BEGIN Extracted information
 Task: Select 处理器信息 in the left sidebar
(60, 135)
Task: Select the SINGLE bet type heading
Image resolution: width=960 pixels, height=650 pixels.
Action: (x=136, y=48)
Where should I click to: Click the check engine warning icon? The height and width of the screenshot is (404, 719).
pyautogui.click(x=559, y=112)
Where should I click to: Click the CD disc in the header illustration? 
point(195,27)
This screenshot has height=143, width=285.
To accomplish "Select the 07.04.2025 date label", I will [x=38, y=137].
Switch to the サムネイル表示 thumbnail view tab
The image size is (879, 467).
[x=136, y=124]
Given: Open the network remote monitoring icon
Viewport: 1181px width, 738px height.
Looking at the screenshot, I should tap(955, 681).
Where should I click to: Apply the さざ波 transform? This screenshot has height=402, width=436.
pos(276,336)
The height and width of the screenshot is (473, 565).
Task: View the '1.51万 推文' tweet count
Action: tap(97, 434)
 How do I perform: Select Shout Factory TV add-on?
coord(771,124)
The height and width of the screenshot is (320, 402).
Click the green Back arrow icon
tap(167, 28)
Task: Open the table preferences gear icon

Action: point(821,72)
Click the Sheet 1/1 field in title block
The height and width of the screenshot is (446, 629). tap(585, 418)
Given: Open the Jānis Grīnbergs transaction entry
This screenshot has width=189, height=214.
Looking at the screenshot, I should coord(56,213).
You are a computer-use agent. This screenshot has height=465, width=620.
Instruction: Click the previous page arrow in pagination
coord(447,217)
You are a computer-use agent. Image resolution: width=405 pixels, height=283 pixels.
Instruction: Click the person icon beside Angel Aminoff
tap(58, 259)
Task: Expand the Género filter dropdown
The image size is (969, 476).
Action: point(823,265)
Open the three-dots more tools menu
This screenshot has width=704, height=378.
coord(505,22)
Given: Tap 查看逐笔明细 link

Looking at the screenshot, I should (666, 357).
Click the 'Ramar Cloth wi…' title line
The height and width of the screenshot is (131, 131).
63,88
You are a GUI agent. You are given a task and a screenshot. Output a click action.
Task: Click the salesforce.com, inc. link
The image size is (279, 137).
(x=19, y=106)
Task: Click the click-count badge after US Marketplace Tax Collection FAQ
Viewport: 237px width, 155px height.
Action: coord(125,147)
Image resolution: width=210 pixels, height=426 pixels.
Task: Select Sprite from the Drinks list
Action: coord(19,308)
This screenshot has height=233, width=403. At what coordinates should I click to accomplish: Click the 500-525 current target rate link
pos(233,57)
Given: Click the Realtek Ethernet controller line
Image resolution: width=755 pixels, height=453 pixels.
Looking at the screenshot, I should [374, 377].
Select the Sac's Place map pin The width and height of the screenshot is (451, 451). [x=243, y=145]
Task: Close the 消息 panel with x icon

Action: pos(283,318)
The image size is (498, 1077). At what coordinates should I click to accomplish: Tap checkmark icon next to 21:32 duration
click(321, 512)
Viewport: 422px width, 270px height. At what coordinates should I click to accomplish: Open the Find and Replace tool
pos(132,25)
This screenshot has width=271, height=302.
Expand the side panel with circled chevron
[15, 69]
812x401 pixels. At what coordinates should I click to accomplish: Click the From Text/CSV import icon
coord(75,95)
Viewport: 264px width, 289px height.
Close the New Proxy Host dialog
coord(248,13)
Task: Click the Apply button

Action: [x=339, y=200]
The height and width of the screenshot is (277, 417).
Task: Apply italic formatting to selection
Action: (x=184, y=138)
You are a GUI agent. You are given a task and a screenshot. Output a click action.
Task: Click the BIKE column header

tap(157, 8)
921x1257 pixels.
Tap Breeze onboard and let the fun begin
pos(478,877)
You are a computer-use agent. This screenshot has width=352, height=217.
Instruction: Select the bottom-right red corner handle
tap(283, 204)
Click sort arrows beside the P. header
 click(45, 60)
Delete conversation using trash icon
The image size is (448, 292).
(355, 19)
END Extracted information
▸ **Brief**:
In the data above, which lines have "agent"? Report each of them.

▸ **Solution to the problem**:
You are a computer-use agent. This screenshot has height=465, width=620.
You are a computer-use agent. Image resolution: width=405 pixels, height=283 pixels.
You are a GUI agent. You are given a task and a screenshot. Output a click action.
You are a GUI agent. You are given a task and a screenshot. Output a click action.
You are a computer-use agent. This screenshot has width=352, height=217.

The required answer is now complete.